Study researchers analyzed the cross-sectional association of 10 USPSTF-recommended preventive services and the prevalence of 24 chronic conditions using patient data updates entered into the Practice Partner Research Network database as of Oct. 1, 2011. That database is derived from Practice Partner electronic health record (EHR) systems previously implemented in each practice.
The preventive services researchers looked at were screening for high blood pressure; lipid disorders; urogenital chlamydial infection; breast, cervical and colorectal cancers; type 2 diabetes mellitus in adults with elevated blood pressure; alcohol misuse; depression; and osteoporosis. The 24 chronic conditions chosen for the study "represent a broad spectrum of illnesses relevant to primary care practice and are conditions of priority for comparative effectiveness research," said the authors.
Of the more than 667,000 patients whose data were studied, 34.6 percent had no chronic disease, 20.1 percent had one chronic condition, 14.9 percent had two, 11.2 percent had three, 7.7 percent had four, and 11.5 percent had five or more chronic conditions.
For each preventive service, there existed a curvilinear relationship with the number of chronic conditions, "with an increased likelihood of being up-to-date with a preventive service as the number of chronic conditions increases from zero to four or five," after which the association plateaued, the authors wrote.
Furthermore, for each preventive service except screening for urogenital chlamydial infection, there were "strong associations between the odds of being up-to-date and the presence of chronic illness," they said.
The researchers pointed out that their findings of "strong positive associations between receipt of clinical preventive services and the presence of chronic illnesses" were very different from "oft-expressed concerns" that the additional time required to care for complex patients with one or more chronic conditions hindered the delivery of preventive services.
Moreover, they said, the fact that their findings persisted even after adjustment for age and encounter frequency suggest that something in the nature of the care provided to those patients accounted for physicians' increased attention to prevention.
The reasons for the findings remain unclear, according to the authors, but they speculated that perhaps the practices used periodic practice reports supplied by the PBRN as chronic disease registries, which, in turn, prompted attention to preventive care.
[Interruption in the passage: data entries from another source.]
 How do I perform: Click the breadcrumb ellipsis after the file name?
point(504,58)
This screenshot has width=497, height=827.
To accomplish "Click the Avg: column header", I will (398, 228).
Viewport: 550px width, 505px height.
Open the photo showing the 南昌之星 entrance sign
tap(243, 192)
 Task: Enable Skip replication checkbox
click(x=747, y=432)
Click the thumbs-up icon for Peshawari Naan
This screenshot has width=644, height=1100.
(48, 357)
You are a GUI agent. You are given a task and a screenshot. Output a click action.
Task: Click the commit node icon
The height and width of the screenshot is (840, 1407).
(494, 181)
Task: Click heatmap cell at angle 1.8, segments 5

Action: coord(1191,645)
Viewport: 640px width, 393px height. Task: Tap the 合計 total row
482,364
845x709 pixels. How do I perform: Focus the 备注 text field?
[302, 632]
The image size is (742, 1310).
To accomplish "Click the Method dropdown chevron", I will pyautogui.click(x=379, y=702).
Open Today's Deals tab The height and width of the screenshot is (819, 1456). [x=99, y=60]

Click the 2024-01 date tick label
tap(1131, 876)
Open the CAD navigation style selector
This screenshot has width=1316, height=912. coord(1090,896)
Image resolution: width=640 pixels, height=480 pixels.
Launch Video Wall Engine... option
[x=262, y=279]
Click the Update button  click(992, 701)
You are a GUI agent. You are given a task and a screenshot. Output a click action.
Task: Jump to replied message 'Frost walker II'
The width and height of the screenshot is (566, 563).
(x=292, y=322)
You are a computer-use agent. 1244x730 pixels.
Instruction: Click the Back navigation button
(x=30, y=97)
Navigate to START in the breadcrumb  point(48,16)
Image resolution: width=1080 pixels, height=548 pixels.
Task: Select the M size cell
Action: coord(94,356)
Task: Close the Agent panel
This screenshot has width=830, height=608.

The authors also theorized that activities commonly associated with chronic disease management -- such as ordering tests and arranging follow-up care -- "provide the context for provision of preventive services."
Acknowledging that study participants shared commonalities -- namely, they all used the same EHR product and voluntarily participated in the PBRN -- the researchers admitted that the study's results might not be readily generalizable to the general population.
"Despite these limitations, we believe that our findings support the notion that modern primary care practices, facilitated by tools like EHRs and joined in learning networks such as PBRNs, can overcome competing demands and effectively deliver preventive services to the growing number of patients with multiple chronic illnesses," wrote the authors.
Noting that previous studies have suggested that strategies such as EHR-based reminders and PCMH participation have a positive impact on the overall delivery of preventive care services, the authors said that future research could focus on whether these approaches confer the same benefit among patients with chronic illnesses.